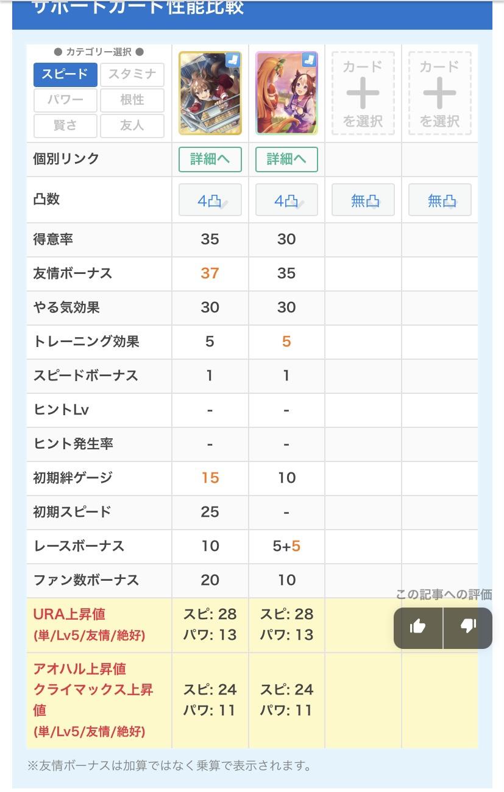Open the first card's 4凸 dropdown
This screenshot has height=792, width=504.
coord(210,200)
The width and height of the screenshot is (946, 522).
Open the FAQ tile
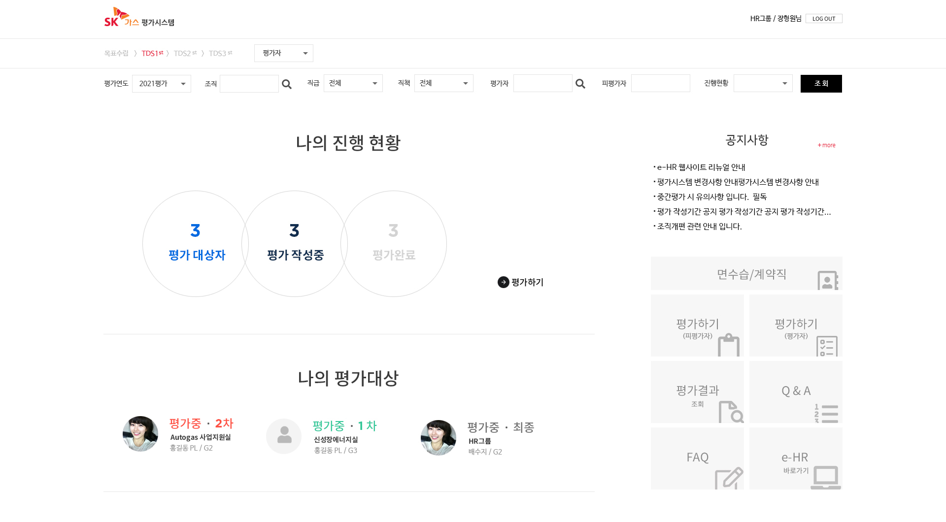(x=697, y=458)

---

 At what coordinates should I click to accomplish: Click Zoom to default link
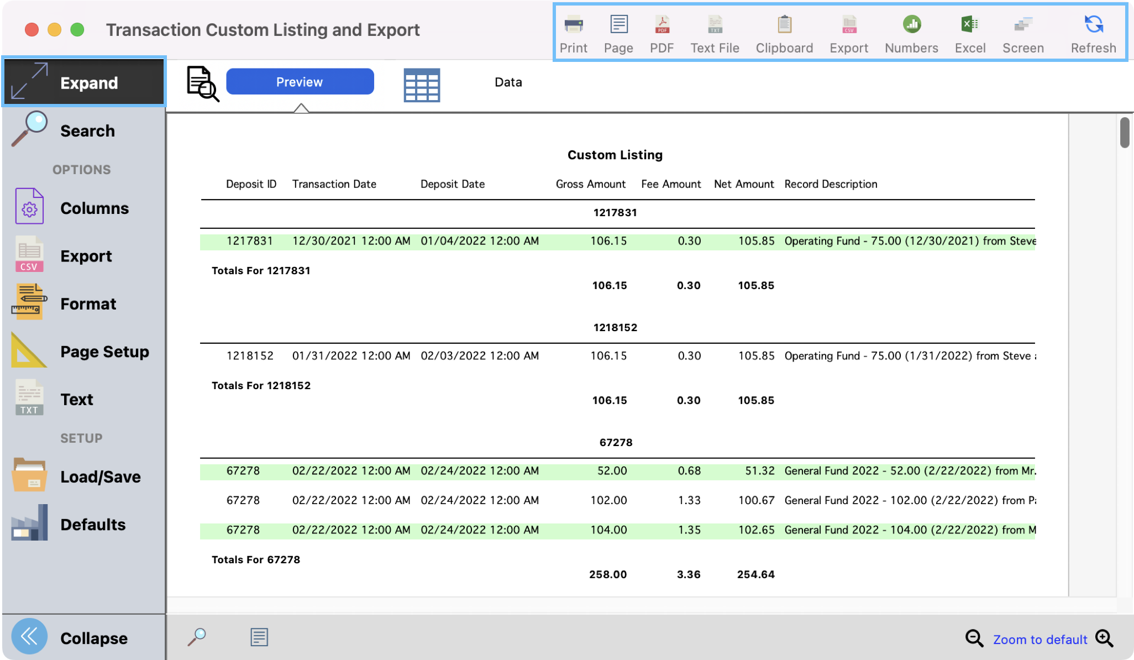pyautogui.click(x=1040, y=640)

TASK BRIEF:
Copy the entries word for word, starting at the line that contains "Open the first card's 4凸 dropdown" and ending at the line that contains "(x=697, y=458)". Leave the pictures out.

RESULT:
Open the first card's 4凸 dropdown
This screenshot has height=792, width=504.
coord(210,200)
The width and height of the screenshot is (946, 522).
Open the FAQ tile
(x=697, y=458)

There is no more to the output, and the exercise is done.